Los paralelismos con el comportamiento de nuestra clase política son infinitos, y algunos hasta divertidos. La reina Cersei de la Casa Lannister, cegada por la ambición, niega la ya evidente existencia de los muertos, y al mismo tiempo imagina medios para utilizarlos en su propio ejército, como si tal cosa fuera posible. Tan astuta como estúpida, Cersei politiza un hecho natural que, por definición, escapa a todo control humano. Y con la misma absurda osadía, una presidenta autonómica, de cuyo nombre no quiero acordarme, afirmaba no hace mucho (y con igual aplomo que el personaje de ficción) que “Desde que la tierra existe, desde el origen, ha habido siempre ciclos climáticos”. 

 

De ahí que nos gustase tanto la serie, simplificaba la realidad a lo esencial, dejando de manifiesto la arbitrariedad de la mayoría de las decisiones de los dirigentes. Reafirmando así la ya tan contemporánea (y corrosiva) creencia de que la clase política no es de fiar. Afín de cuentas los buenos acaban engullidos y los malos, aunque no siempre ganan, sobreviven, siempre.

 

El autor no acabó su obra. Cómo iba a acabarla.

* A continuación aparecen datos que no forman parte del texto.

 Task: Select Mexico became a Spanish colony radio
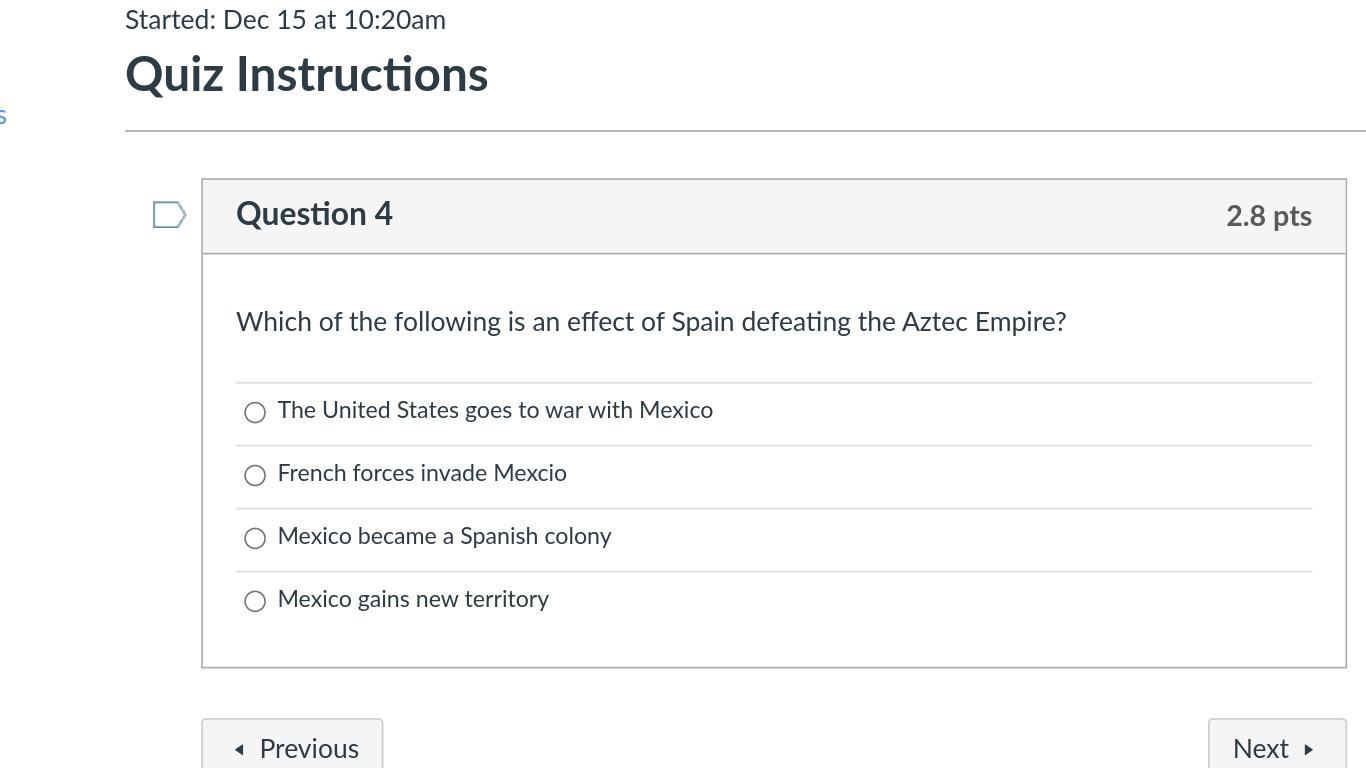(x=255, y=538)
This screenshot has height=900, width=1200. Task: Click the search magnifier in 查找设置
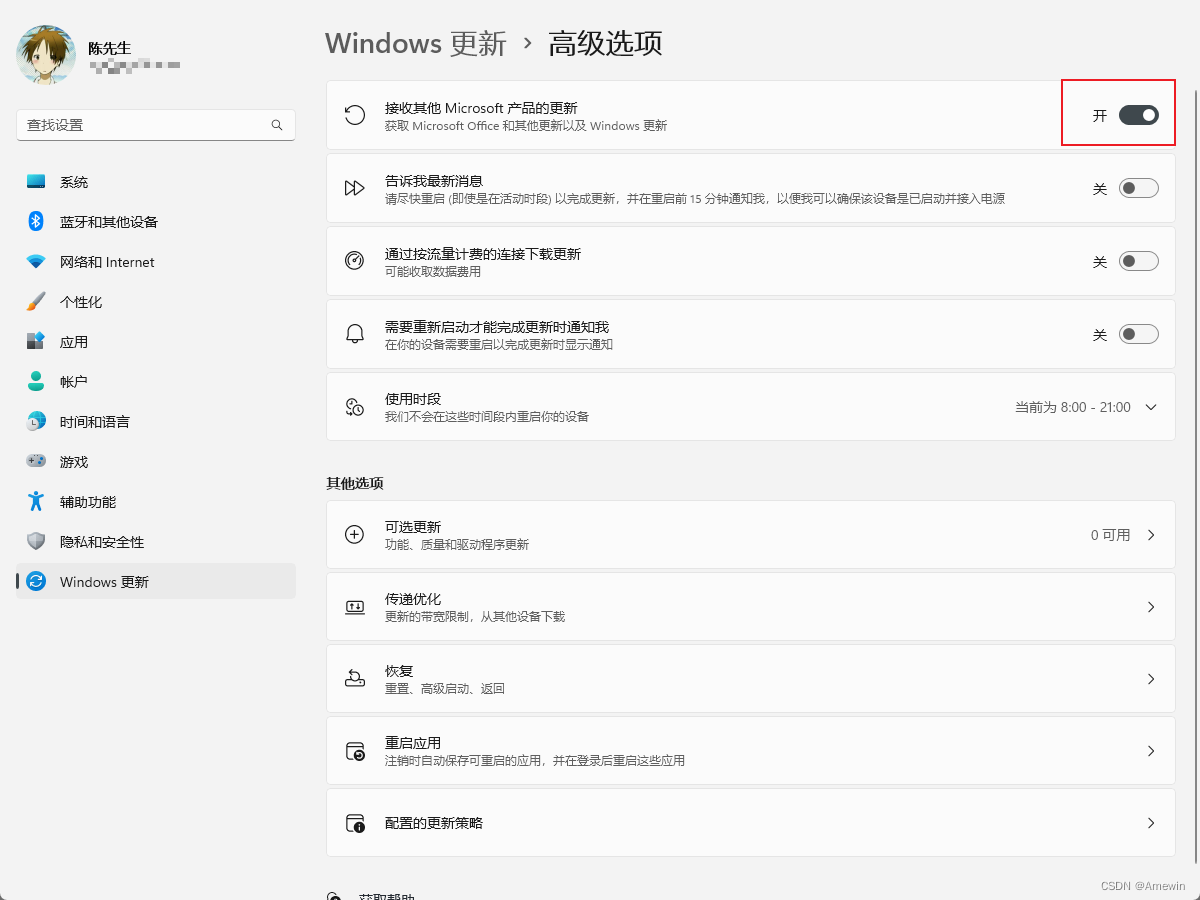tap(276, 125)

HBO le pidió un final (feliz sospechamos por la continuidad que dieron a la serie) pero el pobre Martin no lo consiguió. El arte tiene sus reglas, y bien podemos suponer que, por coherencia estética y respeto a su obra, sólo la aniquilación de la especie humana parecía una salida razonable. Tras algo más de 3.000 páginas ningún reino o gobernante había antepuesto el bien común a sus propios intereses. Ni uno solo. 

 

¿Debió Martin haber anunciado el invierno con menos premura? Que le diera tregua para rencauzar la historia, conceptualizar la solidaridad y el civismo político como herramientas de salvación, generar conciencia crítica en las masas y perfilar dirigentes sabios y responsables… Aunque claro, Martin no es Tomás Moro, y pocos derechos de autor habría vendido con algo así.

 

Finalmente, los de HBO desalmaron la serie, resucitaron a un bueno que convirtieron en prota (aunque luego no se sintieron cómodos y lo exiliaron al Muro), mataron a la reina más cualificada por “pecar de ambición”, y restauraron el poder masculino atendiendo, eso sí, a la diversidad funcional.